Confessons toutefois quelques failles dans l'édifice qui, s'il figure en bonne place dans le reliquaire du old school, n'en reste pas moins bâti sur une base rythmique ayant subi les ravages du temps. Comme le Palais des Doges, le drumming de Bill Andrews menace d'être englouti par la marée montante de la modernité death métallique. Et au risque d'être excommunié de la mission Thrashocore, "Spiritual Healing" est même l'album de DEATH qui a le plus mal vieilli, ce dernier n'ayant ni la spontanéité de
"Scream Bloody Gore", ni la férocité barbare de
"Leprosy". Si les velléités techniques du duo Schuldiner/Murphy permettent aux compositions de franchir un cap, c'est souvent au détriment de la puissance pure qui animait les "Zombie Ritual", "Born Dead" et autres "Pull the Plug". Evidemment, les duels incessants que se livrent les deux génies de la six cordes sont du pain béni pour les amateurs de solis, et le port de la soutane n'a pas tout à fait permis à DEATH d'enfouir sa part de bestialité ; le riff sentencieux de "Living Monstruosity" (réminiscence de "Back From the Dead" et la démo du même nom - 1985), le riff défouloir à 3:18 sur "Altering the Future" et la reprise en main très sèche du monstrueux final "Killing Spree" sont autant de pulsions prédatrices à l'encontre des petits chanteurs en bois de cagette. Chacun sa croix, et DEATH fera le bon choix en renvoyant six pieds sous terre la paire Butler/Andrews, vraiment à la ramasse sur un "Defensive Personalities" qui aurait mérité meilleur traitement.

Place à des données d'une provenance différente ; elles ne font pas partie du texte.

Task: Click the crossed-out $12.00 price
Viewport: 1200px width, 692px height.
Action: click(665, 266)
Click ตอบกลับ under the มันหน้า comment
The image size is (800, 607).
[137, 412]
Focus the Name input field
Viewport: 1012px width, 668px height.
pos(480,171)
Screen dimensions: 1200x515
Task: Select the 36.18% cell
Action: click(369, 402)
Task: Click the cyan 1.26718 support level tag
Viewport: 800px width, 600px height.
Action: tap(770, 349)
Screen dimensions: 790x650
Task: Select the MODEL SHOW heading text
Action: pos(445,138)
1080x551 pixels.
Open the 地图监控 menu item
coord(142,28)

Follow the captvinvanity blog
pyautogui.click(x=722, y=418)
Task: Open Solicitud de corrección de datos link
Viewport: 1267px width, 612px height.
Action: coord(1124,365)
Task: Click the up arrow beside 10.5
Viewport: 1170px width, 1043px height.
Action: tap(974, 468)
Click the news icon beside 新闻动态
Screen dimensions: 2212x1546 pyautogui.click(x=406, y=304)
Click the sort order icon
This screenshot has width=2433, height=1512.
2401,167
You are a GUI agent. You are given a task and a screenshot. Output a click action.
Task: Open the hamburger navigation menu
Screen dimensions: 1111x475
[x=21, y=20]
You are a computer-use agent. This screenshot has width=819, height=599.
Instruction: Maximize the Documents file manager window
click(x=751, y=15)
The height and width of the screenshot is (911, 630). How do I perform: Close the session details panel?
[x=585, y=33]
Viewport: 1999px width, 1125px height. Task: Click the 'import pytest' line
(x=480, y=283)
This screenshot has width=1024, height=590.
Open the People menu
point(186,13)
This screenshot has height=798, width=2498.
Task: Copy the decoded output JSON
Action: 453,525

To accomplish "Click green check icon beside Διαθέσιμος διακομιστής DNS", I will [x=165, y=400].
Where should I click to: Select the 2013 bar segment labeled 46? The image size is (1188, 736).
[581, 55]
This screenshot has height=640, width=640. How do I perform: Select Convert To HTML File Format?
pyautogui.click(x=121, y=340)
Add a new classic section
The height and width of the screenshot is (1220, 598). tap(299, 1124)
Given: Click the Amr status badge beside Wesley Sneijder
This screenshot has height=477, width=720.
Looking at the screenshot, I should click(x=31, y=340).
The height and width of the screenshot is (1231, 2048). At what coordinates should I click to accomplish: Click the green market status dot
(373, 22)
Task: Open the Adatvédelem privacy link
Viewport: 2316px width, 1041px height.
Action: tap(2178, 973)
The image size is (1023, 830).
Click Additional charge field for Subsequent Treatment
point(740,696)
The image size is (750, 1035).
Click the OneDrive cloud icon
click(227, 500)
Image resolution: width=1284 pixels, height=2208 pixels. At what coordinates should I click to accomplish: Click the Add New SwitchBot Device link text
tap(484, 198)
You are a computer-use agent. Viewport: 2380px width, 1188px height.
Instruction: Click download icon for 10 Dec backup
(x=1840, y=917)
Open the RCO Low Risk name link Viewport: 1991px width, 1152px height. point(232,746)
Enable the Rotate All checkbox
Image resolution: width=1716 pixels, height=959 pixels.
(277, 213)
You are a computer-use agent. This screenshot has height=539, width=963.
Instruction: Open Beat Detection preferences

Album de la transition donc (
oui, « album de la transsubstantiation », ça aurait pu le faire pour continuer à filer la métaphore musico-cléricale, mais je sais pas vous, je trouvais que ça pesait un peu sur l'estomac), « Spiritual Healing » n'en reste pas moins, malgré ses quelques imperfections, un album majeur (
comme la quasi-totalité des encycliques émanant de Sa Sainteté Chucky d'ailleurs). La question bassement matérielle de la notation devant malgré tout être prise en considération, nous choisirons de marquer le coup en amputant cette offrande de quelques menus points, ceci non pas pour dé-légendariser (
ou dé-cultiser si vous préférez, ou dé-c'tebombej'vousjure-iser) l'album et le ramener au niveau du bon dernier album de metalcore sorti le mois dernier, mais pour marquer la différence avec ses consoeurs Schuldineriennes. Maintenant, la messe est dite. Mes bien chers frères, mes bien chères sœurs, Titine, Tonton Henri, pauvres pêcheurs: allez dans la paix du riff, et que le Dieu du metal vous accorde sa miséri-6cordes.